The approach required new analytical methods for not only combining information from the double- and single-stranded transcript reads to determine which RNA bases were paired and which were not, but also to untangle variant-associated structural changes in the transcripts.
In their Nature study, the researchers' PARS-based look at RSS pointed to RSS signatures associated with open reading frames and with splice junctions where different expressed sequences, or exons, bump up against one another, for example, pointing to an apparent role for RNA splicing in RSS.
"We observed a distinct RSS around RNA exon-exon junctions," Wan said, noting that more research is needed to understand how splicing regulates RSS, and vice versa.
But the RSS information was not limited to protein-coding transcripts. On the contrary, their analysis highlighted sequence features defining binding sites in microRNAs and other non-coding transcript types as well.
It also indicated that, in contrast to patterns detected in yeast cells, the secondary structures of human RNAs were more pronounced in untranslated regions rather than coding regions of transcripts.
That study described largely comparable RSS patterns from in vitro experiments and experiments on human RNAs isolated from human cells using methods designed to reduce RNA structure disruption, Wan noted.

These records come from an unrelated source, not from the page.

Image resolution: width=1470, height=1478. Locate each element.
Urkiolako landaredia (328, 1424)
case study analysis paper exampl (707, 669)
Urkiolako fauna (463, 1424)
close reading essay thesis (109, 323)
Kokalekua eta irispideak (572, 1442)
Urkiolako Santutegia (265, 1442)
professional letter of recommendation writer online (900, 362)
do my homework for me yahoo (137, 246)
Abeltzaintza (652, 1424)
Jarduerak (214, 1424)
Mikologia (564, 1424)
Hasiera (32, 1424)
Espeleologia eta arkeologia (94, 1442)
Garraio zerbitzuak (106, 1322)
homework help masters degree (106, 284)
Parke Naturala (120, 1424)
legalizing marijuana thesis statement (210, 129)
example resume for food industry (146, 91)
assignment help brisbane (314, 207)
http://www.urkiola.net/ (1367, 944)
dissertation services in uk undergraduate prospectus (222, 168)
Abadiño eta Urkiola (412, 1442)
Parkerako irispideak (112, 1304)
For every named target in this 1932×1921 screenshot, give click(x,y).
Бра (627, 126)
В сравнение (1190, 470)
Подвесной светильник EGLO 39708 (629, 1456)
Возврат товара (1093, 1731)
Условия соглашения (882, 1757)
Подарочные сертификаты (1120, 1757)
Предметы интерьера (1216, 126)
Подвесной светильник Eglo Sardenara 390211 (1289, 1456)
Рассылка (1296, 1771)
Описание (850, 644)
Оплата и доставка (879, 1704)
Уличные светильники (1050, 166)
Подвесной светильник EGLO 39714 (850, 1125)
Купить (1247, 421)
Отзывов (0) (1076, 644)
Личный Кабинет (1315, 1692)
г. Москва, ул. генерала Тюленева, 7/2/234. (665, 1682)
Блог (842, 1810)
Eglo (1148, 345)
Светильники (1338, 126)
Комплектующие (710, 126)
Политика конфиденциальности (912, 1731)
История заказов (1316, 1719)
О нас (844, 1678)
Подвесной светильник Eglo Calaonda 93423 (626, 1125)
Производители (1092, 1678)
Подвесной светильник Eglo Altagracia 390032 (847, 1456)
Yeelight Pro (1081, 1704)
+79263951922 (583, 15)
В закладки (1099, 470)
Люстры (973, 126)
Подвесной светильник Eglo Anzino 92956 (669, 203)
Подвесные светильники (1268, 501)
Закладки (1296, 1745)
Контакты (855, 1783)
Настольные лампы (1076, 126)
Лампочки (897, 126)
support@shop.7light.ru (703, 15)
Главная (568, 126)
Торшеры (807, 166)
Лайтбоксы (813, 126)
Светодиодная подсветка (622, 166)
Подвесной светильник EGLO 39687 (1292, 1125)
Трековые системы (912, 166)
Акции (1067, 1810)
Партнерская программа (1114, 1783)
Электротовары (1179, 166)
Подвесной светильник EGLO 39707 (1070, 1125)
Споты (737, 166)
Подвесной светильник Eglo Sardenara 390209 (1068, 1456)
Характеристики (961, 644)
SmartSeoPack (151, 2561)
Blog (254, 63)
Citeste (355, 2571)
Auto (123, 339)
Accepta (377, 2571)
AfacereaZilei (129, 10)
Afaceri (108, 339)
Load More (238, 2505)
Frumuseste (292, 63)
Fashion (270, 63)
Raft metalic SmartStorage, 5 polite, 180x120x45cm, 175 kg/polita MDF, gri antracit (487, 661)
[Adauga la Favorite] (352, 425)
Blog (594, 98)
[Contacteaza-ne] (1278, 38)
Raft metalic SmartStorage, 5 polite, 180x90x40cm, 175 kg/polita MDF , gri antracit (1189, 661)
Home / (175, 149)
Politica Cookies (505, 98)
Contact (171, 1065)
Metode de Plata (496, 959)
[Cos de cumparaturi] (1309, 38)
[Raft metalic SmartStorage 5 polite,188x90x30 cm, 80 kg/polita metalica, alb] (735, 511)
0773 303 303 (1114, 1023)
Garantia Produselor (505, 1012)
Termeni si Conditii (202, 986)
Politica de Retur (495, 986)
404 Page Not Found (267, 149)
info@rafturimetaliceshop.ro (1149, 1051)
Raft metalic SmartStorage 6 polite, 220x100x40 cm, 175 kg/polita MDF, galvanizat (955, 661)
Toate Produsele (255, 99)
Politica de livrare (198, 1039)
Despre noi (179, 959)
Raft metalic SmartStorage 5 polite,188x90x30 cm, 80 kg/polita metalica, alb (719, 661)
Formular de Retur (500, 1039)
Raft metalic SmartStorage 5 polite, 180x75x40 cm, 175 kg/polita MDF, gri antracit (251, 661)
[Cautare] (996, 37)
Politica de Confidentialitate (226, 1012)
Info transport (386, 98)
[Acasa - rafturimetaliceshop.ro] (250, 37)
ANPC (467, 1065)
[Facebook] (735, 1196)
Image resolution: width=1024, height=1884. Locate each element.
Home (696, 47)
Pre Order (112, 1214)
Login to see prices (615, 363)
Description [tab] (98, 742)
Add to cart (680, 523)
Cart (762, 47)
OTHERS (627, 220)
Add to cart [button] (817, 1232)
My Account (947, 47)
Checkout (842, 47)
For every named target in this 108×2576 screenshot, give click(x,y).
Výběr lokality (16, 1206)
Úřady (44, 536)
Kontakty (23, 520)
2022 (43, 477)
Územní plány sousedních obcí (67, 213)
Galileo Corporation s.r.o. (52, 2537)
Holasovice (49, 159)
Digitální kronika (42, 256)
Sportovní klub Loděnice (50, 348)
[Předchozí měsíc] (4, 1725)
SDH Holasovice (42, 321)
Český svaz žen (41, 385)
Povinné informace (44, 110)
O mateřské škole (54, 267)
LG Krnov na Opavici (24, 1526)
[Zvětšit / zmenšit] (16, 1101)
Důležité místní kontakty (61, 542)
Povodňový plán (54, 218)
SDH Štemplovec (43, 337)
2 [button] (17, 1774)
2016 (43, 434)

Even so, the group did see a fraction of transcriptome regions with significantly different structures in vitro, consistent with some of the findings described in the comparison study by Weissman and colleagues.
Using the data on lymphoblastoid cells from a child and both of his or her parents, meanwhile, the team also took a closer look at the consequences of genetic variation in this process, Wan noted.
"As the mutations between the father and the mother are inherited in the child," she said, "the structural changes between the [two] individuals can be further validated in their offspring, enabling us to validate the structural changes that we observed in the parents."
In particular, they uncovered more than 1,900 SNVs that seem to alter the local secondary structure of the RNA transcripts containing them. That's far more than anticipated based on past studies, Wan noted, and hints at a pronounced role for SNVs in governing RNA structure and related functional processes.
"[T]he landscape and variation of RSS across human transcriptomes suggest important roles of RNA structure in many aspects of gene regulation," Wan and co-authors concluded.
As they continue exploring such features and their effects, the researchers are interested in using in vivo strategies to look at how variant-associated RSS alterations impact cells' structural architecture, for example, and ways in which such structural changes shift in disease states compared to healthy samples from the same tissue.
"More work needs to be performed to understand mechanistically how these structure-changing mutations result in functional consequences in the cell," Wan said.